══ DATA ENTRIES ══

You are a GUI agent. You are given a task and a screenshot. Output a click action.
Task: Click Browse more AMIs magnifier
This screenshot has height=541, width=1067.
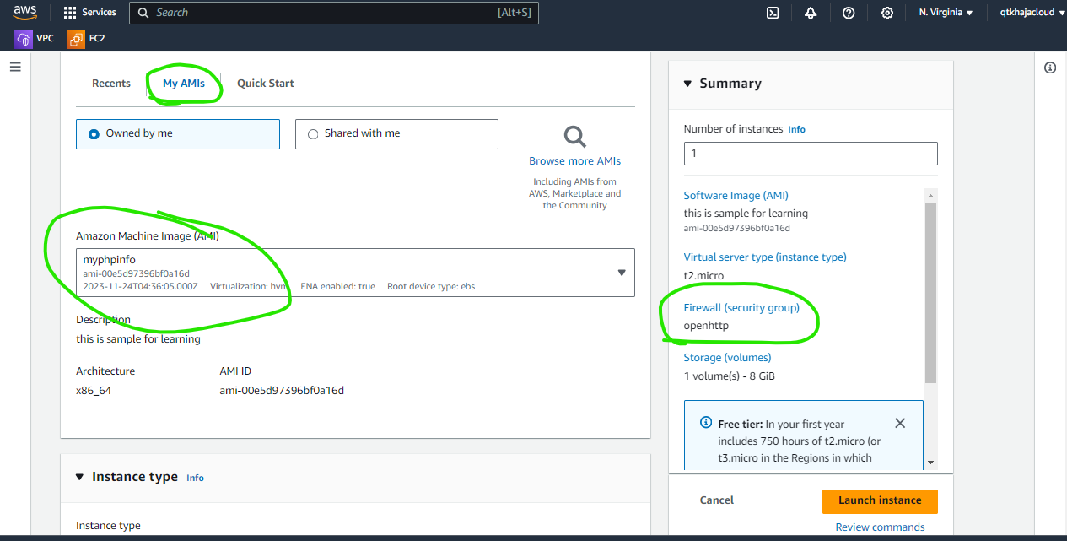(574, 137)
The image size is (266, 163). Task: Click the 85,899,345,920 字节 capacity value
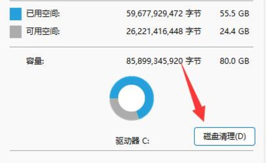[x=164, y=61]
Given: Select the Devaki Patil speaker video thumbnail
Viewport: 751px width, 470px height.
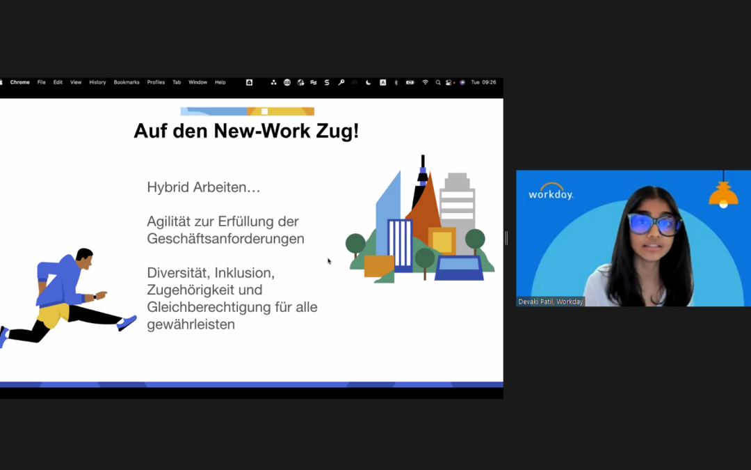Looking at the screenshot, I should 633,238.
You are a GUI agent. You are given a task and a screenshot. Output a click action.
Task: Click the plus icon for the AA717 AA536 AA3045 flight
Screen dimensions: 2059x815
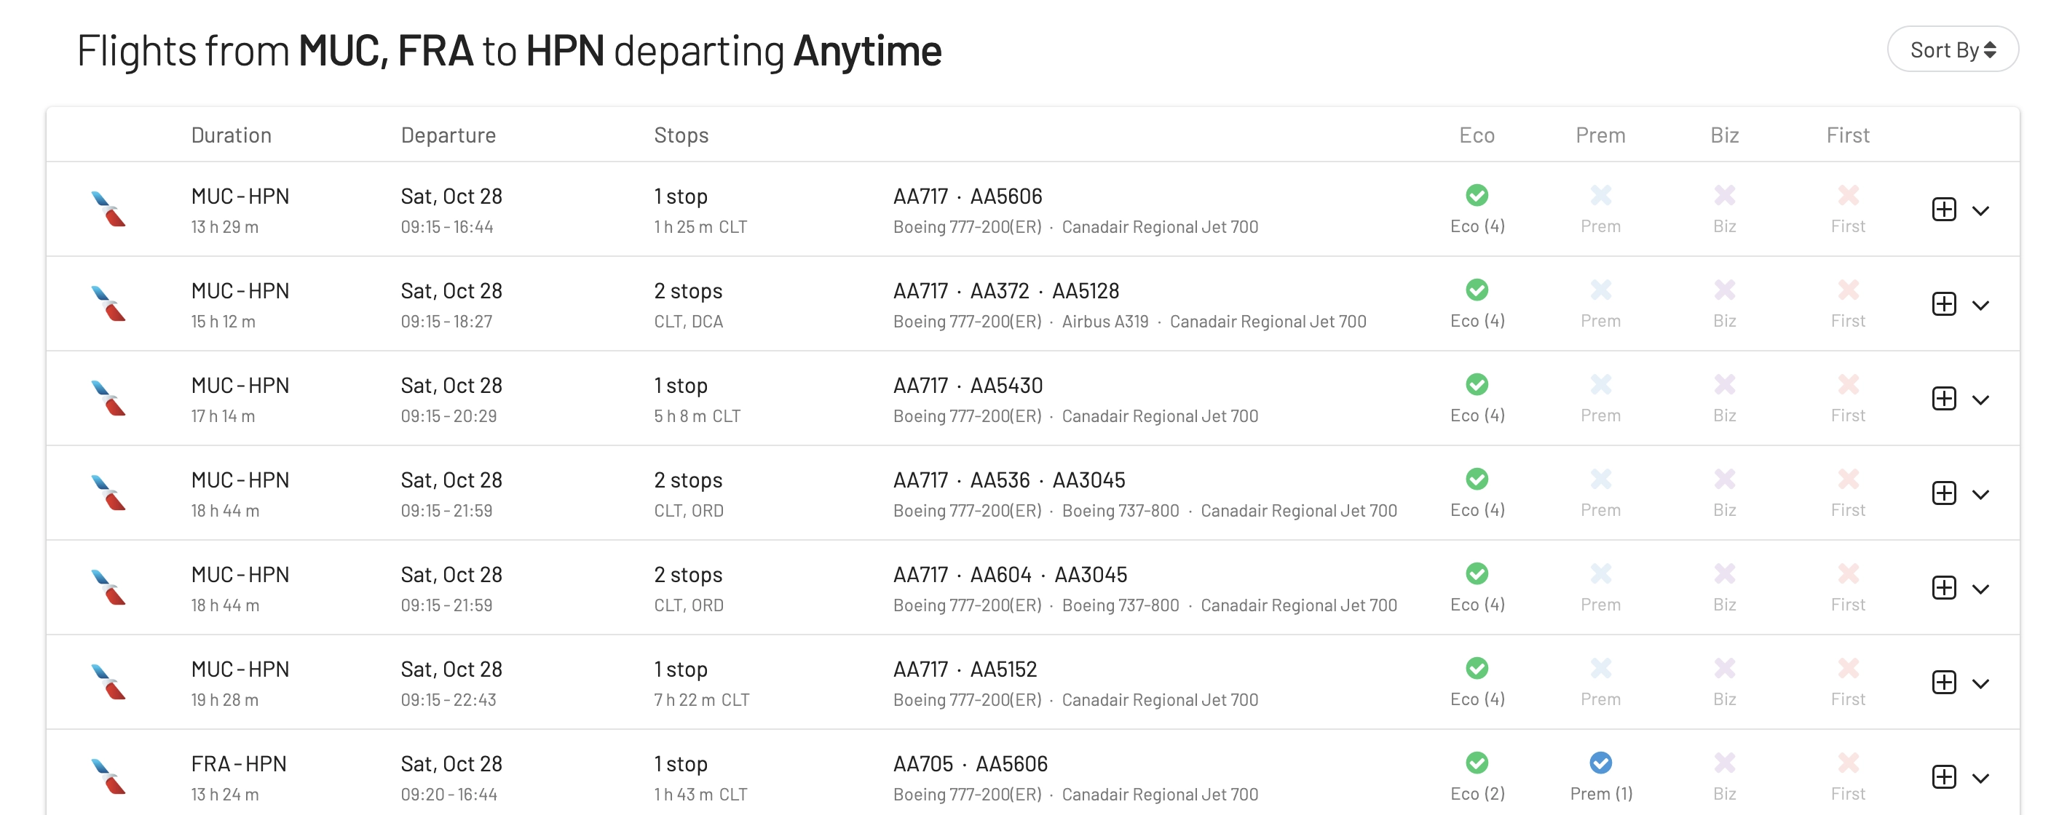tap(1943, 493)
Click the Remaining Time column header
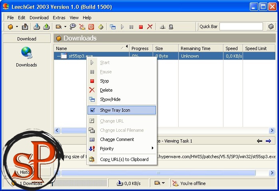Screen dimensions: 279x191 [200, 48]
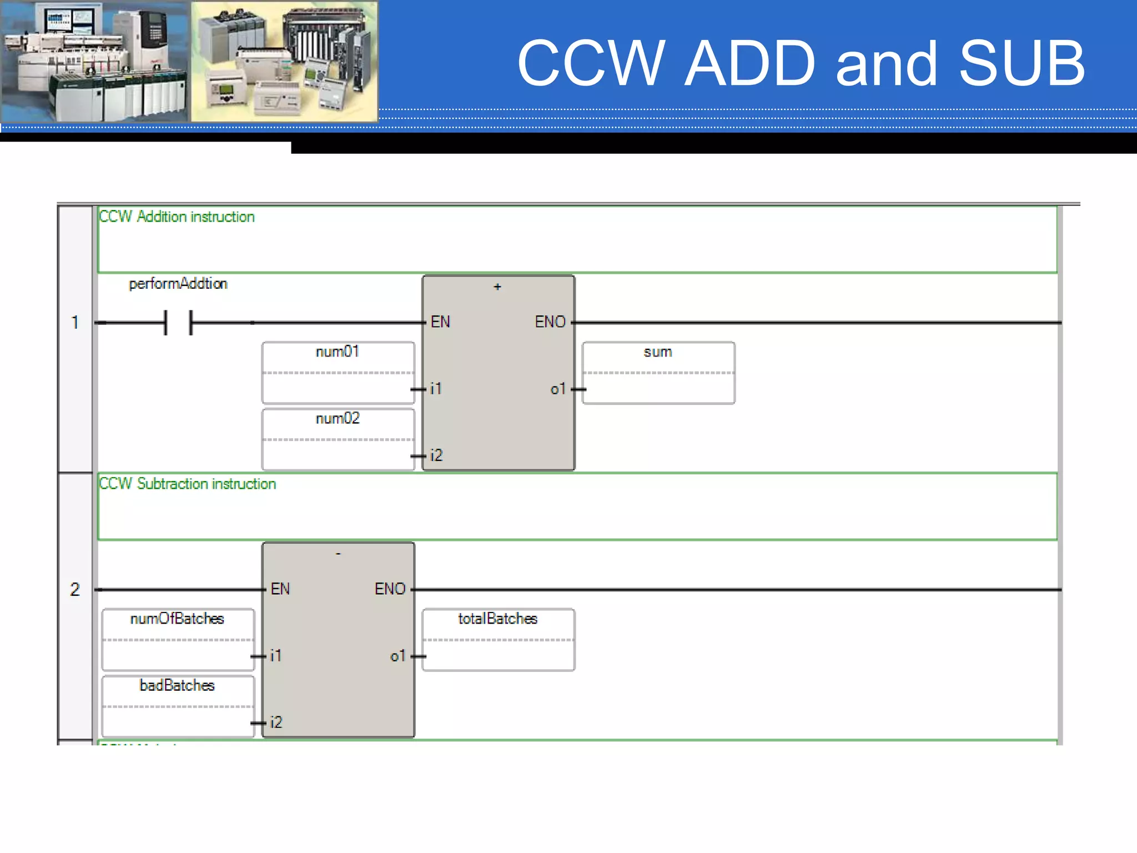Click the performAddtion variable label
This screenshot has height=853, width=1137.
178,284
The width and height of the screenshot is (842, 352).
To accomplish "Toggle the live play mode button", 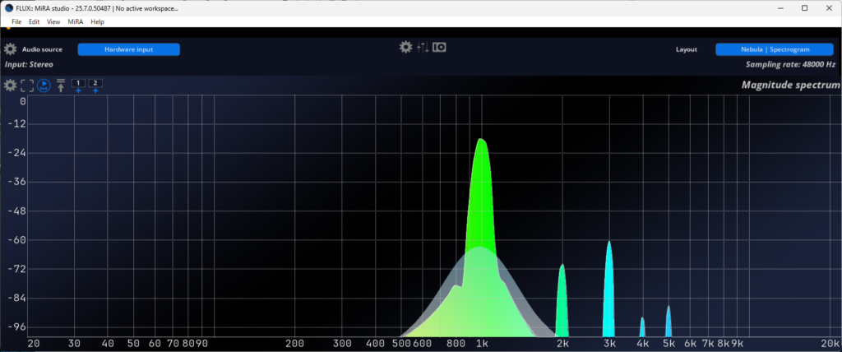I will tap(44, 86).
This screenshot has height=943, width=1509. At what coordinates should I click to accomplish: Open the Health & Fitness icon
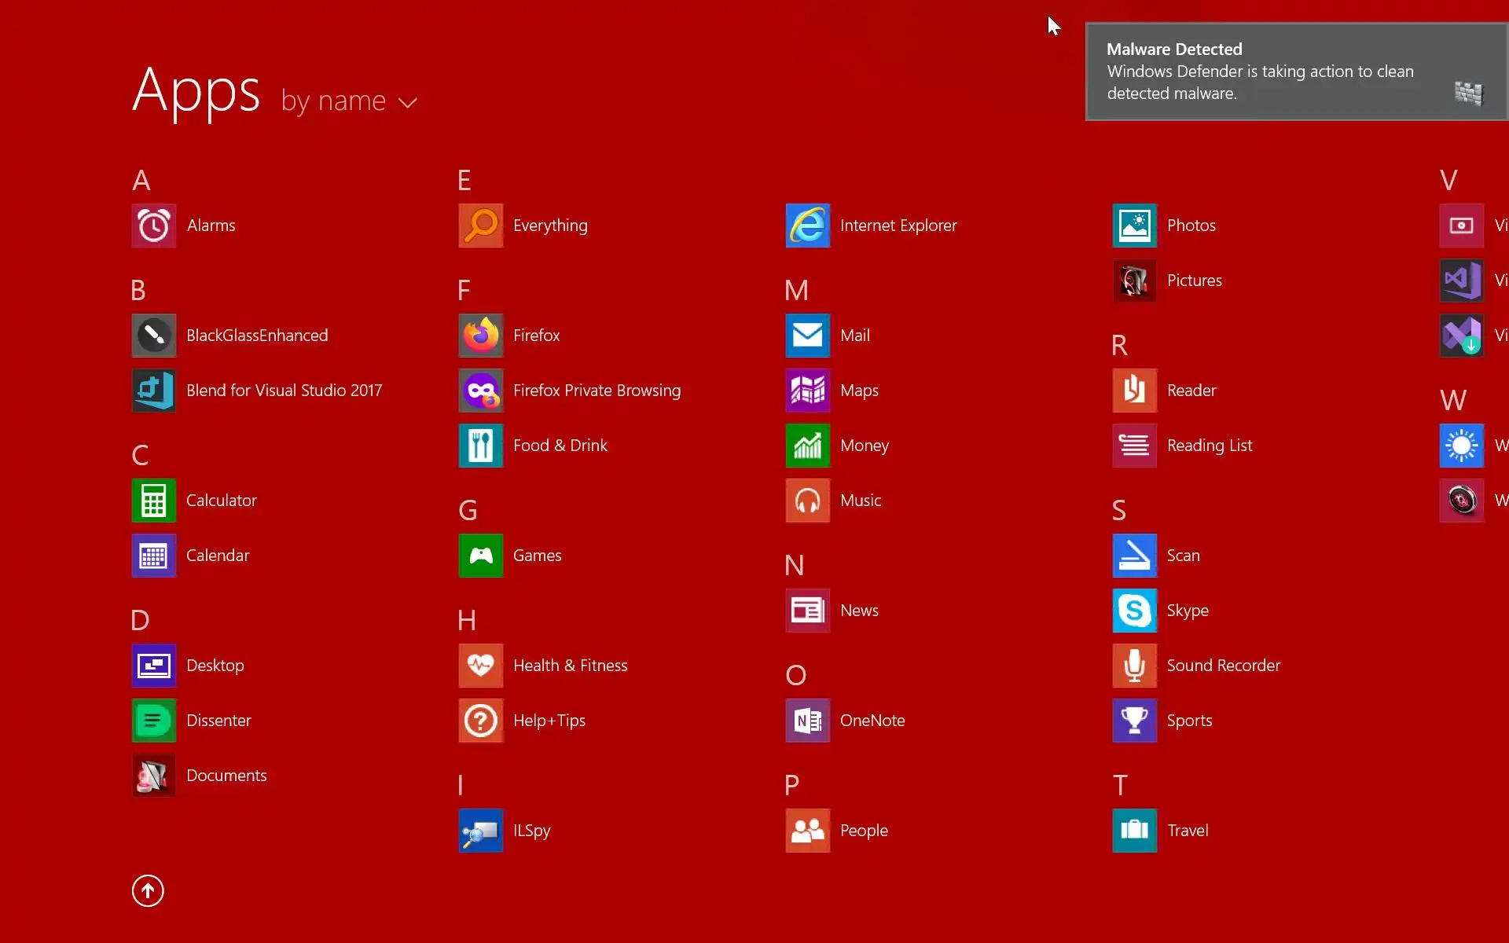point(480,666)
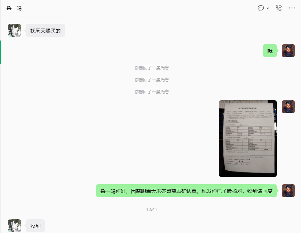Click the third 你撤回了一条消息 notice
This screenshot has height=233, width=301.
pos(152,92)
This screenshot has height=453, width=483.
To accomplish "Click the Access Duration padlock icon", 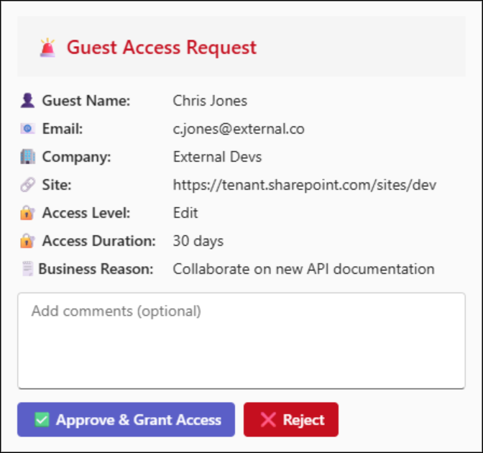I will pyautogui.click(x=27, y=241).
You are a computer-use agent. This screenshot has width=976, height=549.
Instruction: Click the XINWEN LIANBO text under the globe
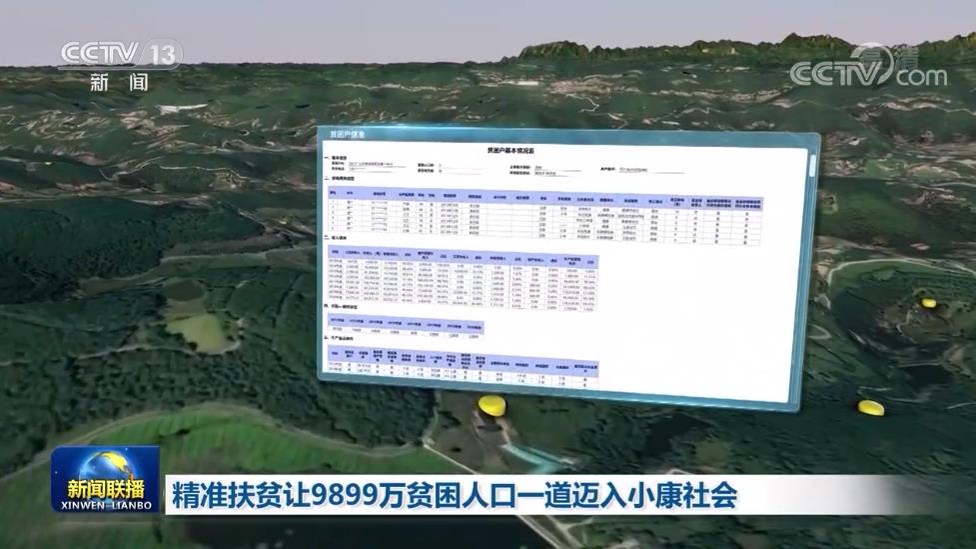click(x=108, y=505)
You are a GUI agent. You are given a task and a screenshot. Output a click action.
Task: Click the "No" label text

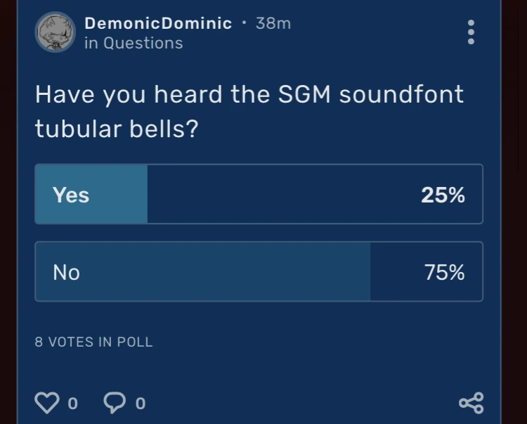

═══

SHORT EXERCISE - In the records, from the beginning through the line containing "Looking at the screenshot, I should 633,238.", rename "thumbnail" to "preview" and reproduce those lines with all else unchanged. Omit the pictures from your answer.

OUTPUT OF THE EXERCISE -
You are a GUI agent. You are given a task and a screenshot. Output a click action.
Task: Click Browse more AMIs magnifier
This screenshot has height=541, width=1067.
(574, 137)
The image size is (266, 163). Task: Click the 85,899,345,920 字节 capacity value
[x=164, y=61]
Given: Select the Devaki Patil speaker video preview
Viewport: 751px width, 470px height.
Looking at the screenshot, I should 633,238.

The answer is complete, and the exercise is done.